-- Task details --
Edit the entries below by replacing every occurrence of "computer-use agent" with "desktop assistant", and leave all other text unchanged.

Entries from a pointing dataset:
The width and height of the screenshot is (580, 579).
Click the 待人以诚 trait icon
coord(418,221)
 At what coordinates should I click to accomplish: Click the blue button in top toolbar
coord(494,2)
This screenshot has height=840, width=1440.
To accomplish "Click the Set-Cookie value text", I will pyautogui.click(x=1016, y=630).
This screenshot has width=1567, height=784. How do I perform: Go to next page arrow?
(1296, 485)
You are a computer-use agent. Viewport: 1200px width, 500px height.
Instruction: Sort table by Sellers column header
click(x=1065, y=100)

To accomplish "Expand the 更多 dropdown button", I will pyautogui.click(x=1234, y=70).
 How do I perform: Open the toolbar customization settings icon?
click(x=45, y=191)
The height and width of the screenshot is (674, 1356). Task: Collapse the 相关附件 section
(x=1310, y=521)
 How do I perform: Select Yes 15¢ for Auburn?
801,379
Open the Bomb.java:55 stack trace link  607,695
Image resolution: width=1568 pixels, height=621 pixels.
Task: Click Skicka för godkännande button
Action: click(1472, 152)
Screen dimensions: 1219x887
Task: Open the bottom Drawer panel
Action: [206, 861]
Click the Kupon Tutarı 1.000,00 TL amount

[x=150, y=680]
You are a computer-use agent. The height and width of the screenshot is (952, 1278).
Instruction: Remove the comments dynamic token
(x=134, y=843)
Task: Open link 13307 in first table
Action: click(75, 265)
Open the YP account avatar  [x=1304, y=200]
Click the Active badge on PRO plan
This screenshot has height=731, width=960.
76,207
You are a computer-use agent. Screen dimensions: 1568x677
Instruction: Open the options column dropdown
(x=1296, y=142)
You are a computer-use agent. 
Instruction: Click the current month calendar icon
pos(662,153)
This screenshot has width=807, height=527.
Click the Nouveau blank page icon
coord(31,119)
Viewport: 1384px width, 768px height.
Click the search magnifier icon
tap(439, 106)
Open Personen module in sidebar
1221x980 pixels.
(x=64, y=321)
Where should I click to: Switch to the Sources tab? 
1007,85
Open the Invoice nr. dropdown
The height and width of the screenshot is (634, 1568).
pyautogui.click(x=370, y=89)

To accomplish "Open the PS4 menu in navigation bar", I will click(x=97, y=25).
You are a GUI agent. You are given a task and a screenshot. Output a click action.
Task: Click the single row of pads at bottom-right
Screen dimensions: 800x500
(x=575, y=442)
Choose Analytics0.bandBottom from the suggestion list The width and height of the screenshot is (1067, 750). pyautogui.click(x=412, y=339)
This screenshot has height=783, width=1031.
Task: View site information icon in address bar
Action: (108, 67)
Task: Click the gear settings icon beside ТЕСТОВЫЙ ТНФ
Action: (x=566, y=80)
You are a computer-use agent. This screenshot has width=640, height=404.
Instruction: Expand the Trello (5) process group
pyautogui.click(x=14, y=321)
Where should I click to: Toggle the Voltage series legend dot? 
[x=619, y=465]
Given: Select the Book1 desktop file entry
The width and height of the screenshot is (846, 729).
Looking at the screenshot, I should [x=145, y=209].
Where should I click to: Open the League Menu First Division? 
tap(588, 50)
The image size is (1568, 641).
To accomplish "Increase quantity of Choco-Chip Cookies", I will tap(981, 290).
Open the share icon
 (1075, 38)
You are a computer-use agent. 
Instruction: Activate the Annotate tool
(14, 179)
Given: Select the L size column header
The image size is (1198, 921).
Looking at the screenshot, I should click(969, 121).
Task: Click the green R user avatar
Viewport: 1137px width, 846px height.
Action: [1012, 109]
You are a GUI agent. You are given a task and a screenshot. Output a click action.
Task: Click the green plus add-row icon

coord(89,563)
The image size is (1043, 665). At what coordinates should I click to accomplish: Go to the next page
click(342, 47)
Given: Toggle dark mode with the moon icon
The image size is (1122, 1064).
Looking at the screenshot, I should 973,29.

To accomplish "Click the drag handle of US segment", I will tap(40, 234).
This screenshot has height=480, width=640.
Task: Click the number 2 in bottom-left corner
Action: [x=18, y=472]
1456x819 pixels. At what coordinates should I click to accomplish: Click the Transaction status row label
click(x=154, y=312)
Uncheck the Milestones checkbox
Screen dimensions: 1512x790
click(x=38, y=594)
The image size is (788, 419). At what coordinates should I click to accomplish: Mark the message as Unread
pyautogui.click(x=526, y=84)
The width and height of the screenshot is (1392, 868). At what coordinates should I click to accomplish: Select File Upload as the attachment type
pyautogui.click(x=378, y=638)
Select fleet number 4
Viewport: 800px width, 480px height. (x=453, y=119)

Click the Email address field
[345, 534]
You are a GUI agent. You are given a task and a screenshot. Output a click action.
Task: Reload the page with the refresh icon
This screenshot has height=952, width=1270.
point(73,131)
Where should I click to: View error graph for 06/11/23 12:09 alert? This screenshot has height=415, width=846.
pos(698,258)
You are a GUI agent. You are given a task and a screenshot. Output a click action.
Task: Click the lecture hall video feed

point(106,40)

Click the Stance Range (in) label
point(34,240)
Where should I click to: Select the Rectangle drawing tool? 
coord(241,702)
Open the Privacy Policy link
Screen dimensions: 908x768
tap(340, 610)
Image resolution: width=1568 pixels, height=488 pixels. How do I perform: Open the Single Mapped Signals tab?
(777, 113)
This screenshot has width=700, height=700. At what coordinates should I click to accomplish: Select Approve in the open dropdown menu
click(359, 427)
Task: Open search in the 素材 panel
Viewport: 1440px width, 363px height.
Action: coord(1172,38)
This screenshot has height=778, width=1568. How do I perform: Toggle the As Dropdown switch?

-- Exercise answer --
The width and height of the screenshot is (580, 579).
Click the 待人以诚 trait icon
coord(418,221)
 At what coordinates should I click to accomplish: Click the blue button in top toolbar
coord(494,2)
This screenshot has height=840, width=1440.
To accomplish "Click the Set-Cookie value text", I will pyautogui.click(x=1016, y=630).
This screenshot has width=1567, height=784. How do I perform: Go to next page arrow?
(1296, 485)
You are a desktop assistant. Viewport: 1200px width, 500px height.
Instruction: Sort table by Sellers column header
click(x=1065, y=100)

To accomplish "Expand the 更多 dropdown button", I will pyautogui.click(x=1234, y=70).
 How do I perform: Open the toolbar customization settings icon?
click(x=45, y=191)
The height and width of the screenshot is (674, 1356). Task: Collapse the 相关附件 section
(x=1310, y=521)
 How do I perform: Select Yes 15¢ for Auburn?
801,379
Open the Bomb.java:55 stack trace link  607,695
Image resolution: width=1568 pixels, height=621 pixels.
Task: Click Skicka för godkännande button
Action: click(1472, 152)
Screen dimensions: 1219x887
Task: Open the bottom Drawer panel
Action: [206, 861]
Click the Kupon Tutarı 1.000,00 TL amount

[x=150, y=680]
You are a desktop assistant. The height and width of the screenshot is (952, 1278).
Instruction: Remove the comments dynamic token
(x=134, y=843)
Task: Open link 13307 in first table
Action: click(75, 265)
Open the YP account avatar  [x=1304, y=200]
Click the Active badge on PRO plan
This screenshot has height=731, width=960.
76,207
You are a desktop assistant. Screen dimensions: 1568x677
Instruction: Open the options column dropdown
(x=1296, y=142)
You are a desktop assistant. 
Instruction: Click the current month calendar icon
pos(662,153)
This screenshot has width=807, height=527.
Click the Nouveau blank page icon
coord(31,119)
Viewport: 1384px width, 768px height.
Click the search magnifier icon
tap(439, 106)
Open Personen module in sidebar
1221x980 pixels.
(x=64, y=321)
Where should I click to: Switch to the Sources tab? 
1007,85
Open the Invoice nr. dropdown
The height and width of the screenshot is (634, 1568).
pyautogui.click(x=370, y=89)

To accomplish "Open the PS4 menu in navigation bar", I will click(x=97, y=25).
You are a GUI agent. You are given a task and a screenshot. Output a click action.
Task: Click the single row of pads at bottom-right
Screen dimensions: 800x500
(x=575, y=442)
Choose Analytics0.bandBottom from the suggestion list The width and height of the screenshot is (1067, 750). pyautogui.click(x=412, y=339)
This screenshot has height=783, width=1031.
Task: View site information icon in address bar
Action: (108, 67)
Task: Click the gear settings icon beside ТЕСТОВЫЙ ТНФ
Action: (x=566, y=80)
You are a desktop assistant. This screenshot has width=640, height=404.
Instruction: Expand the Trello (5) process group
pyautogui.click(x=14, y=321)
Where should I click to: Toggle the Voltage series legend dot? 
[x=619, y=465]
Given: Select the Book1 desktop file entry
The width and height of the screenshot is (846, 729).
Looking at the screenshot, I should [x=145, y=209].
Where should I click to: Open the League Menu First Division? 
tap(588, 50)
The image size is (1568, 641).
To accomplish "Increase quantity of Choco-Chip Cookies", I will tap(981, 290).
Open the share icon
 (1075, 38)
You are a desktop assistant. 
Instruction: Activate the Annotate tool
(14, 179)
Given: Select the L size column header
The image size is (1198, 921).
Looking at the screenshot, I should click(969, 121).
Task: Click the green R user avatar
Viewport: 1137px width, 846px height.
Action: [1012, 109]
You are a GUI agent. You are given a task and a screenshot. Output a click action.
Task: Click the green plus add-row icon

coord(89,563)
The image size is (1043, 665). At what coordinates should I click to accomplish: Go to the next page
click(342, 47)
Given: Toggle dark mode with the moon icon
The image size is (1122, 1064).
Looking at the screenshot, I should 973,29.

To accomplish "Click the drag handle of US segment", I will tap(40, 234).
This screenshot has height=480, width=640.
Task: Click the number 2 in bottom-left corner
Action: [x=18, y=472]
1456x819 pixels. At what coordinates should I click to accomplish: Click the Transaction status row label
click(x=154, y=312)
Uncheck the Milestones checkbox
Screen dimensions: 1512x790
click(x=38, y=594)
The image size is (788, 419). At what coordinates should I click to accomplish: Mark the message as Unread
pyautogui.click(x=526, y=84)
The width and height of the screenshot is (1392, 868). At what coordinates should I click to accomplish: Select File Upload as the attachment type
pyautogui.click(x=378, y=638)
Select fleet number 4
Viewport: 800px width, 480px height. (x=453, y=119)

Click the Email address field
[345, 534]
You are a GUI agent. You are given a task and a screenshot. Output a click action.
Task: Reload the page with the refresh icon
This screenshot has height=952, width=1270.
point(73,131)
Where should I click to: View error graph for 06/11/23 12:09 alert? This screenshot has height=415, width=846.
pos(698,258)
You are a GUI agent. You are given a task and a screenshot. Output a click action.
Task: Click the lecture hall video feed

point(106,40)

Click the Stance Range (in) label
point(34,240)
Where should I click to: Select the Rectangle drawing tool? 
coord(241,702)
Open the Privacy Policy link
Screen dimensions: 908x768
tap(340, 610)
Image resolution: width=1568 pixels, height=488 pixels. How do I perform: Open the Single Mapped Signals tab?
(777, 113)
This screenshot has width=700, height=700. At what coordinates should I click to accomplish: Select Approve in the open dropdown menu
click(359, 427)
Task: Open search in the 素材 panel
Viewport: 1440px width, 363px height.
Action: coord(1172,38)
This screenshot has height=778, width=1568. How do I perform: Toggle the As Dropdown switch?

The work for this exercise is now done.